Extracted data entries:
☆ ☆ ☆ ☆ ☆

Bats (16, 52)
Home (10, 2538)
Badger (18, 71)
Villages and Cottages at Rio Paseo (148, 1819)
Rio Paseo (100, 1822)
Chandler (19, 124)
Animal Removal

☆ ☆ ☆ ☆ ☆

• [Requirement] Which lines above hold the string "Paseo"? Show each of them.

• [Written answer]
Villages and Cottages at Rio Paseo (148, 1819)
Rio Paseo (100, 1822)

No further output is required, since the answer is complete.